There is a difference between accumulating by address and classifying by query type. The question is if and how normal queries are suppressed by ANY-type attacks. So let's have a lock at penalty by time for different query types.
None of the regular queries comes from a dampened address! Attackers did not destroy production. For reference, let's include the attacker packers:
Attacks are identified within 40 packets and stopped with silence. The horizontal lines are characteristic for massive repeated ANY query with the same ID. But the output rate is now production ready. Welcome back, server.

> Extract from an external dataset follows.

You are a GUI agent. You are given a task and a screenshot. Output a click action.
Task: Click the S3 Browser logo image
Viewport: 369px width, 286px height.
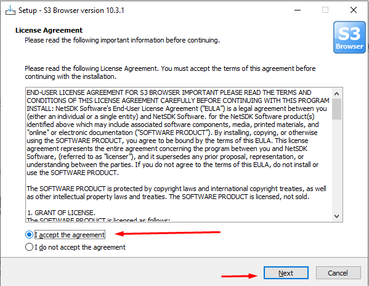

Real world statistics about query types could be derived easily.
165976 A 56926 ANY 46890 AAAA 36527 PTR 11336 MX 8025 SOA 4958 DNSKEY 2974 NS 2786 SRV 2293 TXT 587 A6 568 SPF 543 DLV 170 DS 105 CNAME 4 HINFO 4 AXFR 3 TLSA 2 NAPTR 2 RRSIG 1 NSEC
I'm thankful for the TLSA queries. Not so funny is any query for A6. DLV queries are quite usual, I'm running such a list. But the ratio of IPv6 to IPv4 is outstanding. A quarter of the clients out there interesting in our services have enough IPv6 connectivity to ask for AAAA.
Open problems
The system is usable at a very basic level. Next steps include:
- Can I do better than the simple heap? It might be better to use a circular buffer for age management and a hash table for searching?
- Add configuration, ACLs etc.
- What can I do, to migrate an attack to the well known resolver IP of a major ISP? Are our zones unreachable by the customers of this ISP?
- How does my ideas compare with others? What are the pros and the cons?